After my blog post from last week, Data? Entertainment? You need Datatainment, and a comment about datatainment seeming very close to data visualisation, I thought I’d try to define my thinking on how these terms differ.
- Data + Visualisation is the process of making the data visible – the representation, such as Nike + or the use of epic, relies upon the data itself being informative or entertaining, but the process of visualisation does not apply an editorial filter. Of course, any design belies the application of some kind of filter – but with visualisation there is an attempt to represent the ‘real’ events or facts.
- Data + Journalism is using that visibility to investigate an issue or point – it may not necessarily visualise the data for the user, but will use the techniques of visualisation in the journalistic process.

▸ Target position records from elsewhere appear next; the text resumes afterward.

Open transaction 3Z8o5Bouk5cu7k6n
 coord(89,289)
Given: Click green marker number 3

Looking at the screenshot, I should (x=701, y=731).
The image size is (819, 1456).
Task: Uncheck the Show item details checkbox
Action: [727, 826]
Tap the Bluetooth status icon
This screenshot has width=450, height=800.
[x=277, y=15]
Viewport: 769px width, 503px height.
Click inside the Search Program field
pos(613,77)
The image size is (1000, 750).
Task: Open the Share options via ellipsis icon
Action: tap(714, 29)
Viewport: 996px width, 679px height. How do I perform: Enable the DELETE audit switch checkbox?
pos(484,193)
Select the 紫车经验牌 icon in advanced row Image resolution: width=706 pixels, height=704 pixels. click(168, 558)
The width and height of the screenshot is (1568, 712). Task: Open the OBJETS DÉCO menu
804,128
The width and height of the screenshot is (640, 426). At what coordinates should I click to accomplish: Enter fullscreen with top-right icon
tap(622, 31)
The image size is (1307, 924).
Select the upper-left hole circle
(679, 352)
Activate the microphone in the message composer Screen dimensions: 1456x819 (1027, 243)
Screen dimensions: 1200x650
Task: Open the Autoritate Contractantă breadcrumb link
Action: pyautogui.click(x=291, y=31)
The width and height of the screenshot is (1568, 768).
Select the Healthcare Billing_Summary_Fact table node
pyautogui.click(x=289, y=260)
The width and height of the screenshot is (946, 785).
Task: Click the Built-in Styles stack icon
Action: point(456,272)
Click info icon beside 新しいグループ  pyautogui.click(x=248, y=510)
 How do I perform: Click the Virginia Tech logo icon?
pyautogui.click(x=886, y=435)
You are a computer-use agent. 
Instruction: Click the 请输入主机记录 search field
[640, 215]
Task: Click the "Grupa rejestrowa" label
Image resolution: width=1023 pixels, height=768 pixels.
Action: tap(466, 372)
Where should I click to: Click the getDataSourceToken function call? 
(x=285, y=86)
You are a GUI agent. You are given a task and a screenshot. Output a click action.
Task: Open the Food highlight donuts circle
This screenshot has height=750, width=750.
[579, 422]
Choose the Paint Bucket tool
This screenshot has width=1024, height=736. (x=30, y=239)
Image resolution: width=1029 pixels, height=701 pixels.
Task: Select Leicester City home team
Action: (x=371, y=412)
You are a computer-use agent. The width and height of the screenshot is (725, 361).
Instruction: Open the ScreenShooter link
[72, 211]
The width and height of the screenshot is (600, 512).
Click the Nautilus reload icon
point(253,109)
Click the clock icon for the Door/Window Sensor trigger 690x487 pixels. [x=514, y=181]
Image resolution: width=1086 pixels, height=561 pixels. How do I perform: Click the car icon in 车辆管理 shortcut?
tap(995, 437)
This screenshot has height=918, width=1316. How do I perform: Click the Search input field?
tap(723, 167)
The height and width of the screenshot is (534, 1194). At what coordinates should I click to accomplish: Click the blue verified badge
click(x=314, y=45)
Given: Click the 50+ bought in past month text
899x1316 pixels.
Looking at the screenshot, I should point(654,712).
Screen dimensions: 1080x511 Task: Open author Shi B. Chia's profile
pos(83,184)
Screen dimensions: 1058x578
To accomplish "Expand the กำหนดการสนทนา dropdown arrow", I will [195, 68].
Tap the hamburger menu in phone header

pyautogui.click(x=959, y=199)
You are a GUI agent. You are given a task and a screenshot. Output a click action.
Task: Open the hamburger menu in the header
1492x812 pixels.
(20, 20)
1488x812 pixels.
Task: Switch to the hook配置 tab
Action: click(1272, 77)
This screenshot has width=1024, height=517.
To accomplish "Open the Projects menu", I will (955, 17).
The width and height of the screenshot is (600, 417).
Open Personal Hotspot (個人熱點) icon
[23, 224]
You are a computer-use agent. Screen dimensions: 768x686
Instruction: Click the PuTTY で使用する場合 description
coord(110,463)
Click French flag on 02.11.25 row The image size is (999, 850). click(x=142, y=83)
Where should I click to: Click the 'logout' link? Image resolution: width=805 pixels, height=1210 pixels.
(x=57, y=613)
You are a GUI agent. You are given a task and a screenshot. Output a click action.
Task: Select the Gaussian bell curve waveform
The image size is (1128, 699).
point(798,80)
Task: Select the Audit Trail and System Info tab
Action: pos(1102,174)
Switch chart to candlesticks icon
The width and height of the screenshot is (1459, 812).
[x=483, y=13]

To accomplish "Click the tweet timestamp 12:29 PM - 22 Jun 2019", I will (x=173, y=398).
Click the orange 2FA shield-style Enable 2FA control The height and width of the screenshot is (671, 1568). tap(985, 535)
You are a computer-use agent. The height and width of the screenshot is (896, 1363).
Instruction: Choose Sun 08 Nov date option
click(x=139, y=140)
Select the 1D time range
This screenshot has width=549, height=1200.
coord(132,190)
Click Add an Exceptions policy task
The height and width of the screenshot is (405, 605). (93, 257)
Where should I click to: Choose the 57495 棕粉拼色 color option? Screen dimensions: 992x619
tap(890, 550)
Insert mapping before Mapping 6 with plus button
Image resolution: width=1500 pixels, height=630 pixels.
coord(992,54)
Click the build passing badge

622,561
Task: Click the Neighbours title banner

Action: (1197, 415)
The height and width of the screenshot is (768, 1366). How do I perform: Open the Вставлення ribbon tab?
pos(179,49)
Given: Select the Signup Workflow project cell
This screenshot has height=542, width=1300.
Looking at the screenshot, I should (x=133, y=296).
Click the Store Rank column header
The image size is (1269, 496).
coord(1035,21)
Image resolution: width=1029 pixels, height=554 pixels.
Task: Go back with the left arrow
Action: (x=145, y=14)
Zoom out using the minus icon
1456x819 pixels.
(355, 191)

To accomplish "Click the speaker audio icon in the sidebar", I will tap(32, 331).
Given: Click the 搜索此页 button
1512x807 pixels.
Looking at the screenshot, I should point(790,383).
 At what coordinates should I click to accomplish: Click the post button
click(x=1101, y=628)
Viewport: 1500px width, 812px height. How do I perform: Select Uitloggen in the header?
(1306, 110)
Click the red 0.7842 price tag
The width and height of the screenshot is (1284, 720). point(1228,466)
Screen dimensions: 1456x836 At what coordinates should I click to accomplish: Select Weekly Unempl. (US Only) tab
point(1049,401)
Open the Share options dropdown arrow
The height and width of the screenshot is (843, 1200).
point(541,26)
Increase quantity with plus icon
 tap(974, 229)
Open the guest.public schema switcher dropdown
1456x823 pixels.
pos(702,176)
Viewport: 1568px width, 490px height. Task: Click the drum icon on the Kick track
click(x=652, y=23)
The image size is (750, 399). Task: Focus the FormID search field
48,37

- Data + Entertainment is where you use data as the primary source of entertainment. You might choose to make the visualisation of raw data entertaining or perhaps use data visualisation as part of the process of entertainment – but there’s definitely a strong editorial control which is focussed on entertaining the audience rather than exposing data.
Let me try to give examples:
Data Vis: Showing the number of check-ins on location based services foursquare and facebook check-in by MCFC fans over the course of the season.
Data Journalism: Using the visualisation to explore the patterns of LBS behaviour on match-days and therefore the stress on local transport infrastructure.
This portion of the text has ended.